I want to see the kids grow-up and see how their lives develop. I wanted to be their "guide" but have already been removed from that role for the past 22 months and I just can't carry on not being with them. Any times I've had with them has been an utter joy but it also makes each time I have to "give them back" - my ex has always used them as a 'possession' rather than them being their own individuals! She's always referred to them as "my kids" not ours. Every time they are with me we have as much fun as we can, I've got Monopoly and a deck of cards that we play. Even they have all their 'gadgets' and literally 100's of toys that "we" brought them over the years at "home" I still manage to have a good time with them and I think they do too BUT that makes it so much harder for me when I'm NOT with them (which is the majority of the time) as I know the sheer joy i could be having if I was able to be with them. Kids have been influenced a lot since they have been under her sole 'command' for nearly the last 2 years - so in a way feel like I've lost them already. I worry about any affect now and in the future I would have on the kids should I "do something"...

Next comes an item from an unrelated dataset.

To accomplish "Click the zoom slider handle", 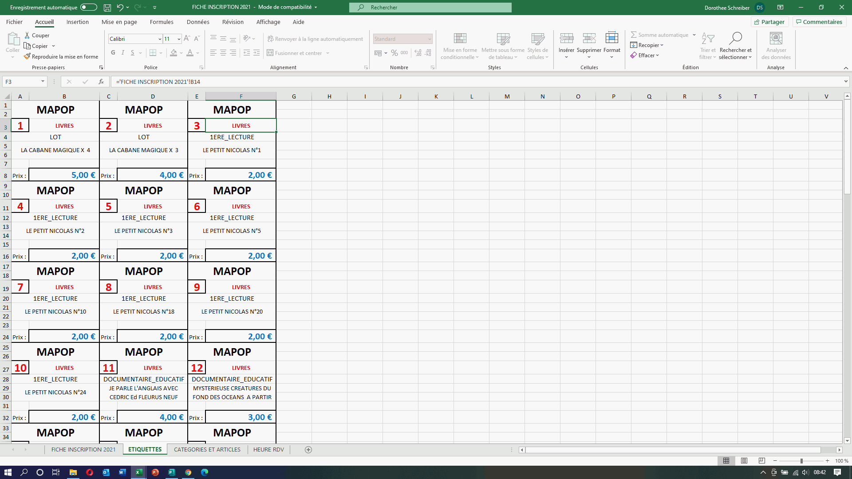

However, living the daily pain (emotional) that I'm in seems to have finally reached a point where I feel I can't carry on any more. I tried to take my life thru physically means early this year after lock-down started but wasn't brave enough to complete it. I have been researching more peaceful methods which brought me to this site and I have read a lot of the threads and feel that I could "go out" with one of those methods...
I just don't see any future any more. I will never have my Family (...I've tried to reach out to my own Family but apart from being at the end of WhatsApp there's not much anyone can do as they are all too far away from me - I'm literally on my own!) Will never be able to pay off debts - am scared that if I lose this job that I will end up on the streets - I have no idea how any people survive out there. I used to help at a homeless canteen once a month (before when my life was "good") and heard so many horrific stories about their lives and situations that brought them there and I can see that I'm on that slope now! Feel like my kids would be better off without me as their mum's already painted me out as a "Deadbeat Dad" - feel like I Literally have nothing to live for any more. The monotonousness of existence without a purpose (my 'purpose' was to be there for my kids) seems futile. That's just it I'm "existing" now and lot "living" if that makes sense?? I have told the few friends (that I still have on WhatsApp) that I've though about taking my life and had the "don't be selfish" "you've got kids" comments. I personally think anyone making this sort of decision is the bravest person in the world...
I feel so lost and so scared right now. Sorry I didn't realise this would be so long if you are still reading it then thank you for taking an interest.